Introduction
Spinal ependymom as are rare tumors and present mainly around 40 years of age. Total resection is claimed to be the best option for the treatment, but it carries some risk and it needs good evaluation and may be some proper facilities to get satisfactory results.
Aim
The aim of this study was to investigate the surgical strategies and outcomes for spinal ependymomas of different lengths and locations. We present our surgical experience in Al-Zahraa University Hospital (Al-Azhar University) for managing spinal cord ependymomas.
Patients and methods
We report the results of eight patients over a 2-year period (2016–2018). All cases were managed in Al-Zahraa University Hospital. Surgery was recommended for all patients who have symptoms. Preoperative and postoperative clinical assessments were done for all cases.
Results
There were six men and two women. The mean age was 36.4 years (range, 24–60 years). The follow-up period ranged from 1 month to 2 years. Gross total resection was done in six (75%) cases. Near-total resection was done in one case, and partial resection was done in one cervical case. The overall postoperative complications rate was 12%. Seven of the eight cases improved clinically. Pain improved in seven (87.5%) cases. All three cases with weakness improved within the first week of surgery or during the first 6 months (postoperative follow-up period).
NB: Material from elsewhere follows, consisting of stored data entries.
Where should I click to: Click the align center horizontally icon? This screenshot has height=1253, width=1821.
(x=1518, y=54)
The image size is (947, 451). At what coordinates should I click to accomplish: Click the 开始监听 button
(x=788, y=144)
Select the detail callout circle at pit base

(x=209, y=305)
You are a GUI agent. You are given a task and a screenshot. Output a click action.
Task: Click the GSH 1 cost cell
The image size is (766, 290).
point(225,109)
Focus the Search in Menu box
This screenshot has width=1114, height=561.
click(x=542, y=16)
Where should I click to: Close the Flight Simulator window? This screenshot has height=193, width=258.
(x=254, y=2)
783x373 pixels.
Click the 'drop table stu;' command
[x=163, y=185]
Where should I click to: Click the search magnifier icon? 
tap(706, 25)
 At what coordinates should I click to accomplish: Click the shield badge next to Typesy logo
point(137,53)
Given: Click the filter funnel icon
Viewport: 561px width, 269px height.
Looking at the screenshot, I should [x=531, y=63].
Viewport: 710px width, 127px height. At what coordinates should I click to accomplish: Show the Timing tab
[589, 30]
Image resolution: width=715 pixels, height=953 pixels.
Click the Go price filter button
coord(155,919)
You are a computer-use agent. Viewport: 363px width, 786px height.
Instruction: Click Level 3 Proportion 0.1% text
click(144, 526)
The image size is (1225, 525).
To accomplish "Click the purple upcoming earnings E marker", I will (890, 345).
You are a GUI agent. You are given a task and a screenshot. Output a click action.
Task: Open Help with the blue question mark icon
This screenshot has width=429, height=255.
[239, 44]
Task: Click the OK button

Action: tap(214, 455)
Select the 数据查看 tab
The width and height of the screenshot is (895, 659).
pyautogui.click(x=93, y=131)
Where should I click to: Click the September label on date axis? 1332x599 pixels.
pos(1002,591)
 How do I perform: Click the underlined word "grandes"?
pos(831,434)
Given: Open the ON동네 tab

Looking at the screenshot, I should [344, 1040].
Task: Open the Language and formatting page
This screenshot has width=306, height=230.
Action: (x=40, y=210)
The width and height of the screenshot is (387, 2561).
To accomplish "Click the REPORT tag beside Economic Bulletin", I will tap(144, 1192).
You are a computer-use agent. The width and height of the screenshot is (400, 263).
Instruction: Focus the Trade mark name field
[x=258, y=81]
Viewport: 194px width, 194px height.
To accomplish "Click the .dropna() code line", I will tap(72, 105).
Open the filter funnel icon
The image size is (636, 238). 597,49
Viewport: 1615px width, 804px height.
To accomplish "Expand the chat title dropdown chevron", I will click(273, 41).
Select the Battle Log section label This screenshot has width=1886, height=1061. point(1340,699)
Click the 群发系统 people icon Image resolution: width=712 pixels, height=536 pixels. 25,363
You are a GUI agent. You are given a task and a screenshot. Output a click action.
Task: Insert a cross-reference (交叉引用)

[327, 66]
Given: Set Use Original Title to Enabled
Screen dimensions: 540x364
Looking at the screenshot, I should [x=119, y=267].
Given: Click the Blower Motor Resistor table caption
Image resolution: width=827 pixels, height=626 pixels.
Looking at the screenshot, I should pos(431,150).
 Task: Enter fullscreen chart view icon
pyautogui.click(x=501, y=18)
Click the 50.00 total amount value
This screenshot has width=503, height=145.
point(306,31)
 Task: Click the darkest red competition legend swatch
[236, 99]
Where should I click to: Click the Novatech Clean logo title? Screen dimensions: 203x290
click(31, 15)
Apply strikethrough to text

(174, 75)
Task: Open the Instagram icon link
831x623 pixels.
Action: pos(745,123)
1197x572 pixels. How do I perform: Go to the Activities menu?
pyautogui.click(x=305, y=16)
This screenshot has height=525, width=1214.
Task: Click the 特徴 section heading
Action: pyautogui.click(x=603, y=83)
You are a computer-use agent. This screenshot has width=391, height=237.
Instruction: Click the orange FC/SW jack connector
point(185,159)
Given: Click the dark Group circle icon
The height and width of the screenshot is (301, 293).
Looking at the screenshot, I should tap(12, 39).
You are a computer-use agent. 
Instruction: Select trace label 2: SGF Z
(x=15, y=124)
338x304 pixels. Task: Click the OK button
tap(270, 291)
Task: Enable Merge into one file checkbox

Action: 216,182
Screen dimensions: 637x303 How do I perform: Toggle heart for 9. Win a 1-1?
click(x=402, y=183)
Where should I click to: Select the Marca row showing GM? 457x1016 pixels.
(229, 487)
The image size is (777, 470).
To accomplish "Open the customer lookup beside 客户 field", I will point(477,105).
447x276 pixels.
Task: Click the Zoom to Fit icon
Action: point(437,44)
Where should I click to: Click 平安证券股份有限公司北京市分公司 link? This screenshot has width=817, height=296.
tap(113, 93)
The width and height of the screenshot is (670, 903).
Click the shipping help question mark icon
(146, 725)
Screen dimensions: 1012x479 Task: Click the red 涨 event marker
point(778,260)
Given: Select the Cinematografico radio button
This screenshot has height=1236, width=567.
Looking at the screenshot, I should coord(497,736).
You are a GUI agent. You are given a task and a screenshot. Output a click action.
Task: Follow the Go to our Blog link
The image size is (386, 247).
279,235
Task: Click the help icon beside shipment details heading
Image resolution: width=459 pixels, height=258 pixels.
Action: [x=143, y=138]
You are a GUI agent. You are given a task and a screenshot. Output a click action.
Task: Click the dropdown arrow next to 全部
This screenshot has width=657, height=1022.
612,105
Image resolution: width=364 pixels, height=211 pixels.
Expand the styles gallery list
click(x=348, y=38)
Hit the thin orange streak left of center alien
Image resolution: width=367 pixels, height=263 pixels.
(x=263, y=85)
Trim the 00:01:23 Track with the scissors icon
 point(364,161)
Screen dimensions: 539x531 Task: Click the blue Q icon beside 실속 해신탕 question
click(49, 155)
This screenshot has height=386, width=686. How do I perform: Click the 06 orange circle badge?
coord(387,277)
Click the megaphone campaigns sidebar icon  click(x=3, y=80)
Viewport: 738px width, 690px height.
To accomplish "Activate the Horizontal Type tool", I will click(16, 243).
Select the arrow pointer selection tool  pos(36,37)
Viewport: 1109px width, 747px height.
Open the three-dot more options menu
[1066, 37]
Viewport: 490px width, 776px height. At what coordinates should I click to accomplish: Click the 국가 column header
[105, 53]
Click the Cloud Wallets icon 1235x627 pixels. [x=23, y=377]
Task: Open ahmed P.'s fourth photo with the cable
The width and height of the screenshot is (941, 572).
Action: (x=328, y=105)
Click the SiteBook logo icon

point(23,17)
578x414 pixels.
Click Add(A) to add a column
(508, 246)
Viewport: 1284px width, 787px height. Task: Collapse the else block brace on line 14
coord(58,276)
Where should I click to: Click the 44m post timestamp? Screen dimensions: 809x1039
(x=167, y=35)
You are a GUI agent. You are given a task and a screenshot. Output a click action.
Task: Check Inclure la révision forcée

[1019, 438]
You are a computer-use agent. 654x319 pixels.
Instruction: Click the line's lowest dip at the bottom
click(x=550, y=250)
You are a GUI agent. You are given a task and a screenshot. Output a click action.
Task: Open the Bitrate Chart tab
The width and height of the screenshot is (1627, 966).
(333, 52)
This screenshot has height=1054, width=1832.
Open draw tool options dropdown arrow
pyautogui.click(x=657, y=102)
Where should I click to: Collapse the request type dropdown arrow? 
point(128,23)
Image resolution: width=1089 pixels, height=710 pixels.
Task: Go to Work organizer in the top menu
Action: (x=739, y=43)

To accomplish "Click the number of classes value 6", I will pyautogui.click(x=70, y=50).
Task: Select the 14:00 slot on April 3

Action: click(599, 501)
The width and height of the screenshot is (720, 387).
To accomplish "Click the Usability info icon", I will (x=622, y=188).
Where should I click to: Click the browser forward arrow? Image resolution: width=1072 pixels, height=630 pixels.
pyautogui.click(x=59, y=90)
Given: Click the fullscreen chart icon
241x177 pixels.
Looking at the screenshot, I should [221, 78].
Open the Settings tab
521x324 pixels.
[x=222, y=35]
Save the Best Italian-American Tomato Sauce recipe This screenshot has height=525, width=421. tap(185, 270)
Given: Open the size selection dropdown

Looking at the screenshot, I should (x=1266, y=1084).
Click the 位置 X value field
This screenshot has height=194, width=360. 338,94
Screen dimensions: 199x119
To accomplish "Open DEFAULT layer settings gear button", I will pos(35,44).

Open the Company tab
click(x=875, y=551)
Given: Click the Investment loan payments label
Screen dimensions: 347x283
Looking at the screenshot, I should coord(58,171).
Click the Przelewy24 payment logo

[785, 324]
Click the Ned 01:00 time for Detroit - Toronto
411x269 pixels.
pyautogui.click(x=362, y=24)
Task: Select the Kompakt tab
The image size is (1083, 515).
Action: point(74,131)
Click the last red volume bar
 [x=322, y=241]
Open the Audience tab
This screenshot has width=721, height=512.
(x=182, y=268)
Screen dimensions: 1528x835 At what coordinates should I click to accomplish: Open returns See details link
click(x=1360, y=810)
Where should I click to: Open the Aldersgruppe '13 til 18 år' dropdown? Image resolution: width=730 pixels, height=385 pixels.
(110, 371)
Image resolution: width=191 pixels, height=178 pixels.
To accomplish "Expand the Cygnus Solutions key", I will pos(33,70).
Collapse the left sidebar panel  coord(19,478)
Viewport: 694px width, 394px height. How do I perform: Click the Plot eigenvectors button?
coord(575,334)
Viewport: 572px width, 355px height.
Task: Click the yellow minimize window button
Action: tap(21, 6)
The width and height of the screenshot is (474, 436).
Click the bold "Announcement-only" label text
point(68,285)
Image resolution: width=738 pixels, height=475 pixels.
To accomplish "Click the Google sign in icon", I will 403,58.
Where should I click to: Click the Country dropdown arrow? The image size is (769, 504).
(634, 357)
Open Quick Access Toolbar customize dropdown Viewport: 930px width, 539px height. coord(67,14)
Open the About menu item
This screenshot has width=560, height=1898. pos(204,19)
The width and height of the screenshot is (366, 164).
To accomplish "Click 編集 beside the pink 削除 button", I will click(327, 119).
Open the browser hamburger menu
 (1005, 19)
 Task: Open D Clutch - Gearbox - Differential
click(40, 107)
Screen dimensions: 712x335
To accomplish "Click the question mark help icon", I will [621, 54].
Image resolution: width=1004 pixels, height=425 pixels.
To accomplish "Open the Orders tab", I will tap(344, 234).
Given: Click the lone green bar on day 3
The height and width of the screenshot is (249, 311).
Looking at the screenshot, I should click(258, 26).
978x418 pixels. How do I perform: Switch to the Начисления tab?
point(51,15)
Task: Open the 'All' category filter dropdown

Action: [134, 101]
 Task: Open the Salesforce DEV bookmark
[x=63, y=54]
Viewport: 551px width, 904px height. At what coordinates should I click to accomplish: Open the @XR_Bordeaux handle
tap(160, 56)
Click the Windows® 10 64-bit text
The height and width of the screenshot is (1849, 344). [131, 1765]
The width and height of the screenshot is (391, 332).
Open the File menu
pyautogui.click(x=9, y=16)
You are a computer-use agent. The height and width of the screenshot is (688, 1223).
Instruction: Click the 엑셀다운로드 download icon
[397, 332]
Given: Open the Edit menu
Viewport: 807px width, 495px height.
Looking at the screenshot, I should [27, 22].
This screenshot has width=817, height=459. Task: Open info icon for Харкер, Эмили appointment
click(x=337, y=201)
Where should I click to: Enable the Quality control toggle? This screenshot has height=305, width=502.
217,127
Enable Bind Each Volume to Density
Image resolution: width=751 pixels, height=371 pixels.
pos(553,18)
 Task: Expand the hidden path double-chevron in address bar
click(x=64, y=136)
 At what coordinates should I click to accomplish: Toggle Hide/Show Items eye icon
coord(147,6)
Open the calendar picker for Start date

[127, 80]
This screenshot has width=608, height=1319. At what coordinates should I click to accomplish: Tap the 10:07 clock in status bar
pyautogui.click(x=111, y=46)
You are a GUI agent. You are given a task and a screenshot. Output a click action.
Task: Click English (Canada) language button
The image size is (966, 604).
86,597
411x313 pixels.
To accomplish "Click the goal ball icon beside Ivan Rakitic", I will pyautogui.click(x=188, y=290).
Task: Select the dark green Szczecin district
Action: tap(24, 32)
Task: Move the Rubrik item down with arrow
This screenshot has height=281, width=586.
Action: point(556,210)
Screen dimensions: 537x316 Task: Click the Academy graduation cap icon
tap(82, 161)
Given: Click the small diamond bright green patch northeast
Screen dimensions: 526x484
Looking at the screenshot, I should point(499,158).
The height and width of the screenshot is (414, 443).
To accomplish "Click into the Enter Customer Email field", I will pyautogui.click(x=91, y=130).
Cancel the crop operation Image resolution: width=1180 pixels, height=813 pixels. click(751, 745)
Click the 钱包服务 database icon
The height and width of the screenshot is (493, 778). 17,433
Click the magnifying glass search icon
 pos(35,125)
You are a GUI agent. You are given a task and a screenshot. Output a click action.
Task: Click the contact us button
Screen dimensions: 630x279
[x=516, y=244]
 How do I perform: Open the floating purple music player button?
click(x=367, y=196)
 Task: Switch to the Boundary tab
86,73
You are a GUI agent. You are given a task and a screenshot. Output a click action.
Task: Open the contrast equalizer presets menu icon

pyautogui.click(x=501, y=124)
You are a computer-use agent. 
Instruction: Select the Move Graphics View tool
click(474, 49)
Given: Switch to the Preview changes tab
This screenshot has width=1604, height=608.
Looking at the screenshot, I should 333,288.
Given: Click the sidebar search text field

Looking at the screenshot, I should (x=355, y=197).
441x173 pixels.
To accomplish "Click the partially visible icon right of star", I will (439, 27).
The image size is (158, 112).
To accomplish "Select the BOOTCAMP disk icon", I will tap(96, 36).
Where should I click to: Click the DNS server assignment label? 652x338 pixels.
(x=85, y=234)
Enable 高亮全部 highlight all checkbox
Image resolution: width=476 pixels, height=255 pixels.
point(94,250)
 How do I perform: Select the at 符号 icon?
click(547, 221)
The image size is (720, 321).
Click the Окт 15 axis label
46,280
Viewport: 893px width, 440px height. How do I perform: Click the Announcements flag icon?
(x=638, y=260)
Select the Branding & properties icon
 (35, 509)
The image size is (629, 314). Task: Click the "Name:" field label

Sphincters improved in three out four cases that had been presented with sphincters.
Conclusion
Most spinal ependymomas can be managed by gross total resection without significant morbidity. Neurological deficit occurred more in tumors that extend more than two spinal levels. Some cases have early postoperative neurological functions declination, but these cases improved during follow-up. It is better to use neurophysiological monitoring, but it is not essential for achieving good outcome.